Le coordonnateur provincial de l’Environnement et Développement durable de la Tshopo, Felicien Malu, réagit à la mesure de suspension dont il fait l’objet, décidée par la Secrétaire générale à l’Environnement et Développement durable.
Dans une réaction, Felicien Malu affirme avoir appris sa suspension à travers les réseaux sociaux, avant de vérifier l’authenticité du document diffusé. Il indique, à ce stade, ne pas encore avoir reçu officiellement la notification de la décision.
Le responsable provincial dit attendre cette notification afin de pouvoir présenter ses moyens de défense devant l’autorité compétente. Il rejette, par ailleurs, les griefs formulés à son encontre et se dit disposé à y répondre point par point, documents et preuves à l’appui.
« Je suis innocent de tous ces griefs », affirme Felicien Malu, estimant que les éléments contenus dans le document diffusé sur les réseaux sociaux ne sauraient, à eux seuls, établir sa responsabilité.
Pour lui, la suspension doit être considérée, à ce stade, comme une mesure administrative préventive. Il rappelle que les agents publics sont soumis aux statuts du personnel, aux règlements régissant l’administration ainsi qu’au code de bonne conduite.
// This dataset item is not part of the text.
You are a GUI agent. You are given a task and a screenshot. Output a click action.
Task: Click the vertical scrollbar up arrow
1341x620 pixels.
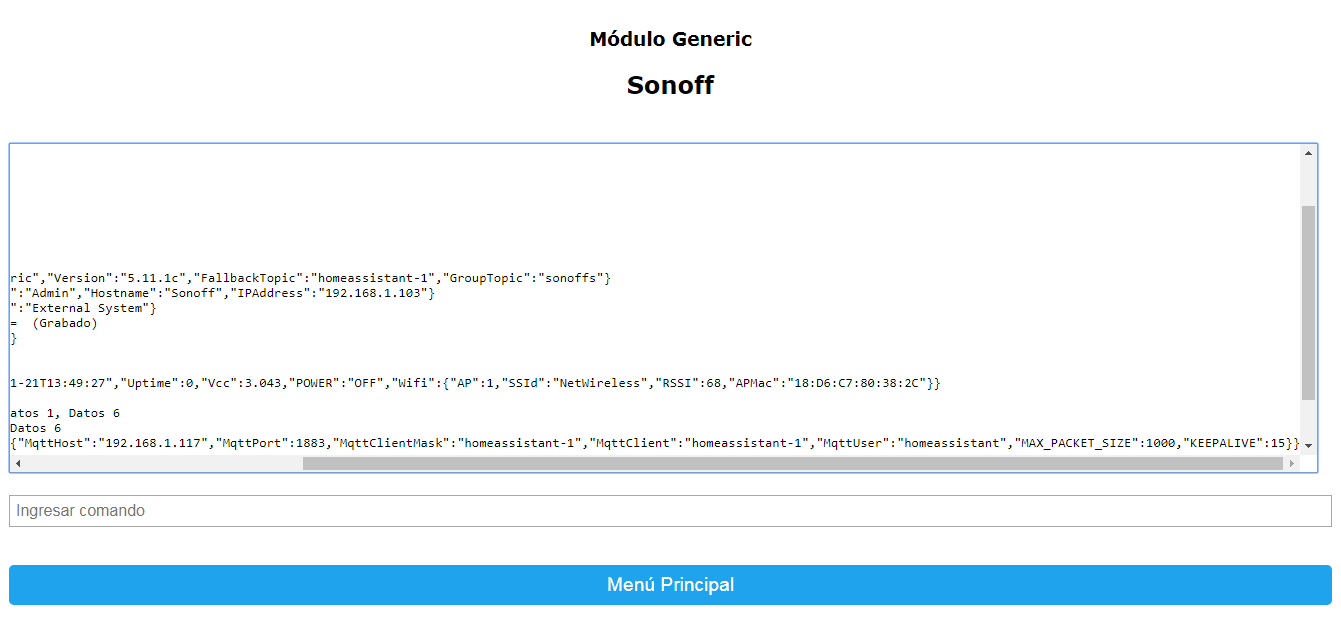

Serein, le coordonnateur provincial dit avoir confiance dans la procédure administrative. Il assure que les éléments de réponse qu’il entend produire permettront, selon lui, à l’autorité compétente de mieux apprécier sa position.
Felicien Malu rappelle également l’existence de deux voies de recours ouvertes aux agents publics, à savoir la voie administrative et la voie judiciaire. Il dit privilégier, dans un premier temps, la procédure administrative et n’envisager la justice qu’au cas où sa défense, étayée par des preuves, ne serait pas prise en compte.
Malgré cette situation, le responsable provincial de l’Environnement réaffirme son attachement à l’administration publique et à la République démocratique du Congo. Il appelle les agents à demeurer concentrés sur leur mission et à respecter les principes de l’État de droit prônés par le chef de l’État, Félix-Antoine Tshisekedi Tshilombo.
La procédure administrative devrait désormais permettre à l’autorité compétente d’examiner les griefs reprochés au coordonnateur provincial ainsi que les moyens de défense qu’il entend présenter.